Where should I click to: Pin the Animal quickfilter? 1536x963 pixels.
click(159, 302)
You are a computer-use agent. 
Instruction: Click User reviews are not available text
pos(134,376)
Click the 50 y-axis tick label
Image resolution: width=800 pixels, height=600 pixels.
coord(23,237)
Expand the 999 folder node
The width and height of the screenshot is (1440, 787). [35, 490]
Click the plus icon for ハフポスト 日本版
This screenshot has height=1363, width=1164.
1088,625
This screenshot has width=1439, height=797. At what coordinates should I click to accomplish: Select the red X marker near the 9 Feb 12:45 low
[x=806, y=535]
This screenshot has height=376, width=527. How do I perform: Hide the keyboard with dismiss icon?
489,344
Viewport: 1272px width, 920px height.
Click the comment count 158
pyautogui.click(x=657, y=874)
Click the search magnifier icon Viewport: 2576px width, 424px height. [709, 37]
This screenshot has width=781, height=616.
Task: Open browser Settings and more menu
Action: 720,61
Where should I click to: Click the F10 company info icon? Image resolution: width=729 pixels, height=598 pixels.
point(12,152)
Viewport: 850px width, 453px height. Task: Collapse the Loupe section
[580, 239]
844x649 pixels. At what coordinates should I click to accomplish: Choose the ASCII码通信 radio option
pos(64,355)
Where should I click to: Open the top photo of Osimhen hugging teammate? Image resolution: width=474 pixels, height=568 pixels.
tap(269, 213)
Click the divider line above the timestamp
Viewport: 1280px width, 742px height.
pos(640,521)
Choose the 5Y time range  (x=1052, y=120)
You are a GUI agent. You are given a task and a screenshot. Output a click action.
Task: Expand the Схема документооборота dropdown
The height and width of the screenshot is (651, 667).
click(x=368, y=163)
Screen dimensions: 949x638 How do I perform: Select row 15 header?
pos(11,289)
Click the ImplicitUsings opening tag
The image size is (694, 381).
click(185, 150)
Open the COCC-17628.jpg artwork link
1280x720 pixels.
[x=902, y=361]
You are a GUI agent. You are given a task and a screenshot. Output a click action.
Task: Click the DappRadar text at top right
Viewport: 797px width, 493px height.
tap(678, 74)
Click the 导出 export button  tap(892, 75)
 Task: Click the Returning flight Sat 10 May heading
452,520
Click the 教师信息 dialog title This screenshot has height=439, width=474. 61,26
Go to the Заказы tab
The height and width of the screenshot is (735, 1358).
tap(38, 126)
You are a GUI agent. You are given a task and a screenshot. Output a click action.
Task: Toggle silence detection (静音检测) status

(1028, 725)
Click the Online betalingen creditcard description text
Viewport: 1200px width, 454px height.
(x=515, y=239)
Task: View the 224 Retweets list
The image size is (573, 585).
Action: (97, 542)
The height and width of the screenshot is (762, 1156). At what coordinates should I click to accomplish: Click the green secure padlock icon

ACTIVITY — The listing above is to be transcribed in full, with no line omitted.

SOLUTION FOR THIS TASK —
Where should I click to: Pin the Animal quickfilter? 1536x963 pixels.
click(159, 302)
You are a computer-use agent. 
Instruction: Click User reviews are not available text
pos(134,376)
Click the 50 y-axis tick label
Image resolution: width=800 pixels, height=600 pixels.
coord(23,237)
Expand the 999 folder node
The width and height of the screenshot is (1440, 787). [35, 490]
Click the plus icon for ハフポスト 日本版
This screenshot has height=1363, width=1164.
1088,625
This screenshot has width=1439, height=797. At what coordinates should I click to accomplish: Select the red X marker near the 9 Feb 12:45 low
[x=806, y=535]
This screenshot has height=376, width=527. How do I perform: Hide the keyboard with dismiss icon?
489,344
Viewport: 1272px width, 920px height.
Click the comment count 158
pyautogui.click(x=657, y=874)
Click the search magnifier icon Viewport: 2576px width, 424px height. [709, 37]
This screenshot has width=781, height=616.
Task: Open browser Settings and more menu
Action: 720,61
Where should I click to: Click the F10 company info icon? Image resolution: width=729 pixels, height=598 pixels.
point(12,152)
Viewport: 850px width, 453px height. Task: Collapse the Loupe section
[580, 239]
844x649 pixels. At what coordinates should I click to accomplish: Choose the ASCII码通信 radio option
pos(64,355)
Where should I click to: Open the top photo of Osimhen hugging teammate? Image resolution: width=474 pixels, height=568 pixels.
tap(269, 213)
Click the divider line above the timestamp
Viewport: 1280px width, 742px height.
pos(640,521)
Choose the 5Y time range  (x=1052, y=120)
You are a GUI agent. You are given a task and a screenshot. Output a click action.
Task: Expand the Схема документооборота dropdown
The height and width of the screenshot is (651, 667).
click(x=368, y=163)
Screen dimensions: 949x638 How do I perform: Select row 15 header?
pos(11,289)
Click the ImplicitUsings opening tag
The image size is (694, 381).
click(185, 150)
Open the COCC-17628.jpg artwork link
1280x720 pixels.
[x=902, y=361]
You are a GUI agent. You are given a task and a screenshot. Output a click action.
Task: Click the DappRadar text at top right
Viewport: 797px width, 493px height.
tap(678, 74)
Click the 导出 export button  tap(892, 75)
 Task: Click the Returning flight Sat 10 May heading
452,520
Click the 教师信息 dialog title This screenshot has height=439, width=474. 61,26
Go to the Заказы tab
The height and width of the screenshot is (735, 1358).
tap(38, 126)
You are a GUI agent. You are given a task and a screenshot. Output a click action.
Task: Toggle silence detection (静音检测) status

(1028, 725)
Click the Online betalingen creditcard description text
Viewport: 1200px width, 454px height.
(x=515, y=239)
Task: View the 224 Retweets list
The image size is (573, 585).
Action: (97, 542)
The height and width of the screenshot is (762, 1156). At what coordinates should I click to accomplish: Click the green secure padlock icon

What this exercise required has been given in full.